When we make that verdict that leads to an actionable decision, a lot of the interview questions i see typically revolve around hypothesis testing. So i do think it's super important and super useful to know coming on to topic number five.
This our final topic here and it is bayesian testing. Like hypothesis testing, bayesian testing is another framework of implementing an AB test. Bayesian testing relies on the famous bayes rule. Let's say in this formulation,
p is a probability distribution,
a is purchase conversion and
b is just the sampled and observed data that we're seeing when conducting the experiment of comparing users with who receive emails and users who don't receive emails.
So the way that you would kind of break this formulation down is that we have some prior knowledge of how purchase conversion is for users who don't receive emails. We then conduct the experiment and then update our beliefs on how users behave.
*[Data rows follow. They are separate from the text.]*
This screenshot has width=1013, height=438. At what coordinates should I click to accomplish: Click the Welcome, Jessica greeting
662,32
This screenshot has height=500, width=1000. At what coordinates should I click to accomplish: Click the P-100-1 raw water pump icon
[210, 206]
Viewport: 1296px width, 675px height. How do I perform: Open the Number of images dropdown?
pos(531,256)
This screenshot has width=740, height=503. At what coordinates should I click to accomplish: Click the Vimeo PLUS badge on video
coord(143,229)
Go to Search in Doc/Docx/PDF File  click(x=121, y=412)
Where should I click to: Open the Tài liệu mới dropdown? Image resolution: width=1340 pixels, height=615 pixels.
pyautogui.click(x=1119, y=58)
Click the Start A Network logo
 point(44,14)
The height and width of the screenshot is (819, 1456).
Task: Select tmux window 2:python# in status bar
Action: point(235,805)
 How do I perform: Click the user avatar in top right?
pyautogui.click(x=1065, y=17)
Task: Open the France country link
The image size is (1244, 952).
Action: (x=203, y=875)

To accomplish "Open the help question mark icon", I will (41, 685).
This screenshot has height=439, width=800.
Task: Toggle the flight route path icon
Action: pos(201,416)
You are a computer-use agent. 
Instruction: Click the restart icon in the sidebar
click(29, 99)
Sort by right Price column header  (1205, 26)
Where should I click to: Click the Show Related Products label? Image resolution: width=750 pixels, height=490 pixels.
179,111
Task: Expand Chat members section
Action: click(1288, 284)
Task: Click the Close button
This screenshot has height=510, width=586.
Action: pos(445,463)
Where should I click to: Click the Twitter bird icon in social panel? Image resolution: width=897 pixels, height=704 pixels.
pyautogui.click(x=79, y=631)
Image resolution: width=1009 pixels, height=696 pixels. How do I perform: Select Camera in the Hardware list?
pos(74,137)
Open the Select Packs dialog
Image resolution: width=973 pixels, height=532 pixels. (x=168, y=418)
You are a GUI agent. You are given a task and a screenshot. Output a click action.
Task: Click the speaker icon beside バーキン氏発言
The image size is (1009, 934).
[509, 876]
If they were to receive emails and so we have a prior and a posterior. Posterior meaning after having some knowledge or after seeing the data, prior is before seeing the data.
If you kind of understand these symbols in their inherent meaning and how they're actually used as like prior and posterior. I think it becomes easier to memorize this formulation and you don't have to spend too much time on it.
Bayesian testing is something I increasingly use in my work and it is super fun to know and also very useful. Although I do expect only like fundamental questions and foundational questions to be asked during an actual interview. A lot of the interview questions are typically hinged on hypothesis testing since that's more widely adopted in academia. I guess that's what students learn in general to begin with.